• SELECTED TEXT
When the powerfully built 6-foot-4 Wallner is right, he’s hitting the ball out of sight. The last couple of weeks suggest that he is at least on the right track.

Wallner homered in both games of the doubleheader on Thursday at CHS Field as the Saints beat the Syracuse Mets 5-3 in Game 1 before dropping Game 2, 9-4. The Forest Lake native now has 11 home runs on the season, including six in his last 10 games.

“Just trying to keep it simple; get back to what worked last year and go from there,” Wallner said.

Despite the recent power surge, Wallner said he is focused on hitting the ball up the middle. The solid contact does tell him that he’s making progress.

“Just hitting all pitches,” he said. “Obviously, there’s going to be swing and miss in there, but if I can stay on a curve ball and hit the fastball with the same swing thought, that’s when I know that I’m better.

“Otherwise, it needed to be a fastball or it needed to be a slider; just when I can cover more pitches.”

The 26-year-old Wallner was hitting .080 (2 for 25) with the Twins when he was optioned to the Saints on April 16. Asked if any particular pitch was giving him trouble, Wallner said, “Kind of everything was.”

“The first two weeks (of the season), I was just trying to find my swing and not really care about anything that happened,” Wallner added. “That turned into thinking too much, and it led to a month of bad baseball.

“But now it’s just stick to the approach and let the swing come.”

Wallner appeared in 76 games with the Twins last season, batting .249 with 14 home runs and 41 RBI. Knowing he can succeed at the major league level makes him all the more eager to get back.

“It is what it is,” Wallner said. “I want to know that I can be the best player that I can be this year when I do go back.”

Despite the recent home runs, Wallner’s batting average is still at .214. Although there is less emphasis put on batting average in today’s game, that’s not where Wallner wants to be.

“A lot of that is from the first month, when I felt like I was getting one hit a week,” he said. “Crawling out of that hole is never easy, but just trying to take it a week or two at a time. I feel the past couple weeks have been the best by far.”

• INSTRUCTION 1
List every batting average given in the article about Wallner.
• INSTRUCTION 2
In the article about Wallner, on what date was he optioned to the Saints?
• INSTRUCTION 3
Extend the article about Wallner past its final paragraph.

(Data on locating visible targets)
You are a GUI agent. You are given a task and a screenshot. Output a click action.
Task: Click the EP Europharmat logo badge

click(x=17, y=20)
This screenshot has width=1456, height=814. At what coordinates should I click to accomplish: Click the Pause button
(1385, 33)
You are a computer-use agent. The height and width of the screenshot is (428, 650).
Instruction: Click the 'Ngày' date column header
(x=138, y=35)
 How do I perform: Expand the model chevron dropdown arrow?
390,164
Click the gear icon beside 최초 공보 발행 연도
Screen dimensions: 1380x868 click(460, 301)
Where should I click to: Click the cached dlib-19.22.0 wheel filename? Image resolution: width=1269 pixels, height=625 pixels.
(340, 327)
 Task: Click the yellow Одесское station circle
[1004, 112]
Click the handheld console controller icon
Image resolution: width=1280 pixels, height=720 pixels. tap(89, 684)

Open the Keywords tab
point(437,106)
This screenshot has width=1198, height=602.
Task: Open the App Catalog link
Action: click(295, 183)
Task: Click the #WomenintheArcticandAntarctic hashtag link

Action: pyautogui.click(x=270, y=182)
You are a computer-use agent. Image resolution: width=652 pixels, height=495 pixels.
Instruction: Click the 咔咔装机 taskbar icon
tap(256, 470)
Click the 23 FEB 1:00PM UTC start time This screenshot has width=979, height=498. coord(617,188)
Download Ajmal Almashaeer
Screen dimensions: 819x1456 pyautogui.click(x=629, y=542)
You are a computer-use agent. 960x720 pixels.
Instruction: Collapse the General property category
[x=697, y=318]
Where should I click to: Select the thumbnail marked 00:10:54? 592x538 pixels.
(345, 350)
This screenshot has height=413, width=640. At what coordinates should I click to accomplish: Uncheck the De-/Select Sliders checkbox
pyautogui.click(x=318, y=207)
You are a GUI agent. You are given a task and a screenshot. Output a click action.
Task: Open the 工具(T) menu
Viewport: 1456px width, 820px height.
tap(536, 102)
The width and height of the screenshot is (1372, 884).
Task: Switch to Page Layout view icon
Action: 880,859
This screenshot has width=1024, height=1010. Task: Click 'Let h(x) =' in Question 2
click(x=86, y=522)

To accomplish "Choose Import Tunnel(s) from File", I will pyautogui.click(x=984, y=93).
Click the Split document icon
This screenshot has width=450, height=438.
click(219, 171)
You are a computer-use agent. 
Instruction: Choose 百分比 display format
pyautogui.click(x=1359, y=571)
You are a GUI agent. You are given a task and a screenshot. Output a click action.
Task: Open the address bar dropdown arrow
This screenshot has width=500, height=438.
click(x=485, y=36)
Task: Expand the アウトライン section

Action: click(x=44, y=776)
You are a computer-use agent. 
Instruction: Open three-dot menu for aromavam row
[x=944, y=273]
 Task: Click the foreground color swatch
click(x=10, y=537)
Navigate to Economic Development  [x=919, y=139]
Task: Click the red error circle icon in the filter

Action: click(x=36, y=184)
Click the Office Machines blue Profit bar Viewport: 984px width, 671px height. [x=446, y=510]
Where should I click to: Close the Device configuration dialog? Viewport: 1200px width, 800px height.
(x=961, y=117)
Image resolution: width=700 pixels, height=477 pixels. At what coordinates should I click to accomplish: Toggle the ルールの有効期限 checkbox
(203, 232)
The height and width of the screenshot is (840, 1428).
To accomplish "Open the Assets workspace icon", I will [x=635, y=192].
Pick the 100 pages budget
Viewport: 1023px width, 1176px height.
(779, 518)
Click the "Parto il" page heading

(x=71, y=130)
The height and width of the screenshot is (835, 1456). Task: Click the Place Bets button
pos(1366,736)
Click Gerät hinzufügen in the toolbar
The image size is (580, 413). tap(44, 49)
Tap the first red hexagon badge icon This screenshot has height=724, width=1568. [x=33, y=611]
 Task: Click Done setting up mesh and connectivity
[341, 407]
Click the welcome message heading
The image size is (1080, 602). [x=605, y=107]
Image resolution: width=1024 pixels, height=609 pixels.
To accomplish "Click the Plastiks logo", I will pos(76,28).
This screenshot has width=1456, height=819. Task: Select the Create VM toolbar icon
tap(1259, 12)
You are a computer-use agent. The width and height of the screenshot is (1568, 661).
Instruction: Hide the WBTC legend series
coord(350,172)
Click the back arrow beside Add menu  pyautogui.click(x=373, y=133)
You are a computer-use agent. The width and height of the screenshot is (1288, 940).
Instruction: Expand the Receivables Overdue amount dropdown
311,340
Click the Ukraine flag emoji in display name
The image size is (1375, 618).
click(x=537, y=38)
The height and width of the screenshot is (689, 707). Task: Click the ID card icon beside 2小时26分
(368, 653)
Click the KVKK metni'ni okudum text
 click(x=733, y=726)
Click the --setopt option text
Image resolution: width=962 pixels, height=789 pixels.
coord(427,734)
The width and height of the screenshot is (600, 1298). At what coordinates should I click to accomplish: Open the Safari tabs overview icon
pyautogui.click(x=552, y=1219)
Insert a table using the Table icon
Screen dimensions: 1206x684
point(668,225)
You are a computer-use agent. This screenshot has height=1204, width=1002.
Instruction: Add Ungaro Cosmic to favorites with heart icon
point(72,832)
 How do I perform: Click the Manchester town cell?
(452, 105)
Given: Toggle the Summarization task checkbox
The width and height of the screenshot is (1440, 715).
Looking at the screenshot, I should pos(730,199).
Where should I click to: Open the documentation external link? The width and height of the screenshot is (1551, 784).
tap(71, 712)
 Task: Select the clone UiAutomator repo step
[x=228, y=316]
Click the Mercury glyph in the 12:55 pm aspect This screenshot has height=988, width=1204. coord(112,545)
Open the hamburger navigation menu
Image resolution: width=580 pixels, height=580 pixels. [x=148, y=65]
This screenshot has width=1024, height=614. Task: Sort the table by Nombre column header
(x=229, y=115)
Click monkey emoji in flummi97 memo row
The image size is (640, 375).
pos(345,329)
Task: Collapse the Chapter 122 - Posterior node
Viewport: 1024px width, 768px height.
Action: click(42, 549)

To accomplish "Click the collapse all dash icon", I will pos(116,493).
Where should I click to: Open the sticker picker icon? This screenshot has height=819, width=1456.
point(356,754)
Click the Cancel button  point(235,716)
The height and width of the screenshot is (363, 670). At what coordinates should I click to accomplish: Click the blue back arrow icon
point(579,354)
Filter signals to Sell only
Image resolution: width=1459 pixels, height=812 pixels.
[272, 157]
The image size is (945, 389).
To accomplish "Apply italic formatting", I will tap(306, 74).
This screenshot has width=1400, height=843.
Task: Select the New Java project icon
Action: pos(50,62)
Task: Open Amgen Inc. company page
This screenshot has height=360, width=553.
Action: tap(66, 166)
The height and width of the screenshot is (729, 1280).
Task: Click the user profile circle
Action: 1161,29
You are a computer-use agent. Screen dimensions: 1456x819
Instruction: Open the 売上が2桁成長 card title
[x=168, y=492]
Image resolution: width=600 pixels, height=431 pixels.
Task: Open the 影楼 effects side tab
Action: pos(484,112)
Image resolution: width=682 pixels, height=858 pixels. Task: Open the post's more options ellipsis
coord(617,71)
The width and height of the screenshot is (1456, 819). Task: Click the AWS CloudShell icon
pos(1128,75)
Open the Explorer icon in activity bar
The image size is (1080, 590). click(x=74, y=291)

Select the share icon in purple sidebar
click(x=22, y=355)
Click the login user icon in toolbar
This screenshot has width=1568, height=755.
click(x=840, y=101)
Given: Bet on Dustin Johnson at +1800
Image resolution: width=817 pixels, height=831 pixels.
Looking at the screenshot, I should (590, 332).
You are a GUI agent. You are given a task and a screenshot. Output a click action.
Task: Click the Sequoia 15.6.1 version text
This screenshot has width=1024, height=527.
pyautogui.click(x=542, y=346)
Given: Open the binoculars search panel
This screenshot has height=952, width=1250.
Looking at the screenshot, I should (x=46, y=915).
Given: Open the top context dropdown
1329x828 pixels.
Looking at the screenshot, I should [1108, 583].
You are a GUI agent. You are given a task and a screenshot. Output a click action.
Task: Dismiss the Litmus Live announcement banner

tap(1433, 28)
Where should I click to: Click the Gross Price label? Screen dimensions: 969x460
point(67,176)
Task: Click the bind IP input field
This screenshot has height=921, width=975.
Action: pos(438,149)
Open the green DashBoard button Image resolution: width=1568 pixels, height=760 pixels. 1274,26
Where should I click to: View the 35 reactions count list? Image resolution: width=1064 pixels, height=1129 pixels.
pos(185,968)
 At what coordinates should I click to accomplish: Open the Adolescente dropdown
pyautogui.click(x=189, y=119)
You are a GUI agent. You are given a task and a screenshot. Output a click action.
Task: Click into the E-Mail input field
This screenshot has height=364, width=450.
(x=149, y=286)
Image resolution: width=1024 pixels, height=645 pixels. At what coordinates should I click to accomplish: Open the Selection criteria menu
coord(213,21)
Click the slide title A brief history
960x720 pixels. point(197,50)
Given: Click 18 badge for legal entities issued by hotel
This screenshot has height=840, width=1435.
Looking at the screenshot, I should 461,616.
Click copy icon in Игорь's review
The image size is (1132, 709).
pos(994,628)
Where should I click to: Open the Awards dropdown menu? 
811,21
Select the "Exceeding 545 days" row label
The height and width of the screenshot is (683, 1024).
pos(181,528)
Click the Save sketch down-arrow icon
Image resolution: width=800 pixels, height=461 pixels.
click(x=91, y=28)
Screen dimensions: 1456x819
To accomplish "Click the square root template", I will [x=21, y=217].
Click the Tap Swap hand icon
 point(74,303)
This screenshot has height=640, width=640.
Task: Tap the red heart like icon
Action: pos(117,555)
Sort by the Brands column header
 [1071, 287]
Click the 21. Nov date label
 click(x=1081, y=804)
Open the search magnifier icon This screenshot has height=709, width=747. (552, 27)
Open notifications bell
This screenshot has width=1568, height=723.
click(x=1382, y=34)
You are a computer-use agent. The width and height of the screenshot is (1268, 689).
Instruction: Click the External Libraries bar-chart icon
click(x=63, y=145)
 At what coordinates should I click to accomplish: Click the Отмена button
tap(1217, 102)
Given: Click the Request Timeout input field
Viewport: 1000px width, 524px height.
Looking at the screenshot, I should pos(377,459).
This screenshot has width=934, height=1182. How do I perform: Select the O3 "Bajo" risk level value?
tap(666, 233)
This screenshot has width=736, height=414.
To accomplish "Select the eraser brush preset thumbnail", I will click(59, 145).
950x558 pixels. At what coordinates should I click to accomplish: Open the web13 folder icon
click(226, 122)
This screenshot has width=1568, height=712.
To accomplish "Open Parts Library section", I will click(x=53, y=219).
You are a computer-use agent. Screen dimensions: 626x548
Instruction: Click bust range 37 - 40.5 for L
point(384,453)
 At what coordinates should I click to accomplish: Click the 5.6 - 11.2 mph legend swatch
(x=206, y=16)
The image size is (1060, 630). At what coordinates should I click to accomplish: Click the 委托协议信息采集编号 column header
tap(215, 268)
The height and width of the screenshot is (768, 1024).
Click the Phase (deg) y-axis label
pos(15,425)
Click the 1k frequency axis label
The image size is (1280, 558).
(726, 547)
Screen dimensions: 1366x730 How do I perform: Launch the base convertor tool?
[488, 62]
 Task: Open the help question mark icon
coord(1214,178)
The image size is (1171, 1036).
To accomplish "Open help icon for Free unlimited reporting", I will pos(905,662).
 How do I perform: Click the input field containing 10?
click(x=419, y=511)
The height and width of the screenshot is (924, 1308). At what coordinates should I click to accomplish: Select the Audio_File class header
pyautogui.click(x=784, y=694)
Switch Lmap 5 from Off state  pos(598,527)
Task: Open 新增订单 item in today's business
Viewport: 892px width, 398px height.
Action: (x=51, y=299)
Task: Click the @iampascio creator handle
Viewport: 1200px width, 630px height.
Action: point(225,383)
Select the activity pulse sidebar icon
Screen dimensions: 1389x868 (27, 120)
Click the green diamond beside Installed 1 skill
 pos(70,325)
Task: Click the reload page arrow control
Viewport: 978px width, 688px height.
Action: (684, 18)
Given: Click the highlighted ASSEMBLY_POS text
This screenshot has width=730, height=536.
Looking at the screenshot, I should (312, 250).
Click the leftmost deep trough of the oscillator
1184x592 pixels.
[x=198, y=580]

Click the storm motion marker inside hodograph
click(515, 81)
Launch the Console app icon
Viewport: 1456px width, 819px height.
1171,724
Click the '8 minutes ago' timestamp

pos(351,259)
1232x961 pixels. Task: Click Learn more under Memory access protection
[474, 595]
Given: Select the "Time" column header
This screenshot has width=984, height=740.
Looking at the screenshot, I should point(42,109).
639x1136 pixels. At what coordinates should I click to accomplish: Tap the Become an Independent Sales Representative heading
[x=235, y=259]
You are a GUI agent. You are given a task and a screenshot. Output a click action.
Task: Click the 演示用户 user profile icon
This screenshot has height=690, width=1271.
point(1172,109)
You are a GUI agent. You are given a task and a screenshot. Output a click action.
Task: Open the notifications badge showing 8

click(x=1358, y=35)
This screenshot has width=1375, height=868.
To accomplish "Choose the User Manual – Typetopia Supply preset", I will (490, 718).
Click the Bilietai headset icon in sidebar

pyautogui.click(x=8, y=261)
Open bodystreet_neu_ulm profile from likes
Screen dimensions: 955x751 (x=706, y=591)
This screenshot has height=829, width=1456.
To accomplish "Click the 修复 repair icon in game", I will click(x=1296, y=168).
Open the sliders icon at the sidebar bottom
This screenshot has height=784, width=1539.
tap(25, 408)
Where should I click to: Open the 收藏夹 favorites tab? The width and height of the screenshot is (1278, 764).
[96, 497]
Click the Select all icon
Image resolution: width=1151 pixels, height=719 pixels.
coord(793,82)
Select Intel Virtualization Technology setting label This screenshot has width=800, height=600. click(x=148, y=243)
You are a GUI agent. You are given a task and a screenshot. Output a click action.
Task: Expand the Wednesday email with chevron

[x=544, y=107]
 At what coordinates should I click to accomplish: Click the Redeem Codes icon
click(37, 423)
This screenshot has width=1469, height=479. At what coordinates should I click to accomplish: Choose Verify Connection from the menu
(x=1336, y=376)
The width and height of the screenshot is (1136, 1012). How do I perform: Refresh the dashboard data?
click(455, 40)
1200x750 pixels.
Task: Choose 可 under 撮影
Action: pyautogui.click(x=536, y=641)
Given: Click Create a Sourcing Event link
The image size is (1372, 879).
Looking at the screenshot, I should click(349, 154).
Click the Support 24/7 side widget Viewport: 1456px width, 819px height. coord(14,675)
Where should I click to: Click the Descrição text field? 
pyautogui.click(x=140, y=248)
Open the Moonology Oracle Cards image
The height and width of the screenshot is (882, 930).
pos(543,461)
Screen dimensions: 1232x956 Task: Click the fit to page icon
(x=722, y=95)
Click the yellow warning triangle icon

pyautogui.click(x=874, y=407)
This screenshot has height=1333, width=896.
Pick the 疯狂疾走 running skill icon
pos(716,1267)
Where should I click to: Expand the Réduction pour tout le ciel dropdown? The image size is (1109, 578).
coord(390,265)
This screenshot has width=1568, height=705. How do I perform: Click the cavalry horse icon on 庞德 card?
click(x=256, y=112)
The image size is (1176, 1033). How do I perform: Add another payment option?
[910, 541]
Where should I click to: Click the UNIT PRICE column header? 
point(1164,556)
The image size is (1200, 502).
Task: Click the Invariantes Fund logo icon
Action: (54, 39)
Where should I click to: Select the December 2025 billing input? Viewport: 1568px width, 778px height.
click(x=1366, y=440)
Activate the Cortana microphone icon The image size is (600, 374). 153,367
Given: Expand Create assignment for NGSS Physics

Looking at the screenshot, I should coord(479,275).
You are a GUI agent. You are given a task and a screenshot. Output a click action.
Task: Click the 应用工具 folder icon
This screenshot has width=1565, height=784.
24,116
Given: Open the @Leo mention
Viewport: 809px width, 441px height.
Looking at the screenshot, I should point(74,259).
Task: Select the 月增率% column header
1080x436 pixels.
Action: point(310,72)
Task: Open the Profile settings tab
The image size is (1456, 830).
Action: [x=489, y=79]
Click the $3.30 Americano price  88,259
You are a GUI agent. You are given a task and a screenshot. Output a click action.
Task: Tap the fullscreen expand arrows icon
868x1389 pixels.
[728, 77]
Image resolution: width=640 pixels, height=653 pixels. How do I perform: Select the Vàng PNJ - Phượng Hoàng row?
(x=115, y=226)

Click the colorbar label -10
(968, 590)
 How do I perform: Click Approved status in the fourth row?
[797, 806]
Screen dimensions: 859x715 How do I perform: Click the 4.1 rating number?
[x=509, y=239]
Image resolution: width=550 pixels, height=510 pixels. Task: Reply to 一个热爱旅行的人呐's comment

• RIGHT ANSWER 1
.080, .249, .214

• RIGHT ANSWER 2
April 16

• RIGHT ANSWER 3
The Saints fell behind 3-1 in Game 1 after starting pitcher Adam Plutko gave up a solo home run in the second inning and a two-run shot in the fourth. But St. Paul took a 5-3 lead in the bottom of the fourth on the strength of three home runs.

Wallner got things started with a homer leading off the inning. A two-run home run by Tony Kemp and a solo homer by Anthony Prato followed.

Jordan Balazovic (3-3) got the win in relief, while Josh Winder pitched the final two innings, allowing one hit, to earn the save. Four of the six outs recorded by Winder came on strikeouts.

Louie Varland started Game 2 for the Saints and gave his fans plenty to “Lou” about in the first inning when he struck out the side in the first inning, needing only 10 pitches. The second inning was a completely different story.

The Mets sent 11 batters to the plate, scoring five times. Syracuse got the first two batters on base on a walk and an infield single. One out later, Varland gave up a three-run home run to Pablo Reyes. Three more hits and a bases-loaded walk brought in the fourth and fifth runs.

Varland (2-5) pitched three-plus innings, allowing six runs on seven hits. He walked four and struck out five.

Briefly

David Festa (1-2) gets the start for the Saints on Friday. The top pitching prospect in the Twins organization, according to MLB Pipeline, is looking to rebound after allowing five earned runs in four innings in his last start.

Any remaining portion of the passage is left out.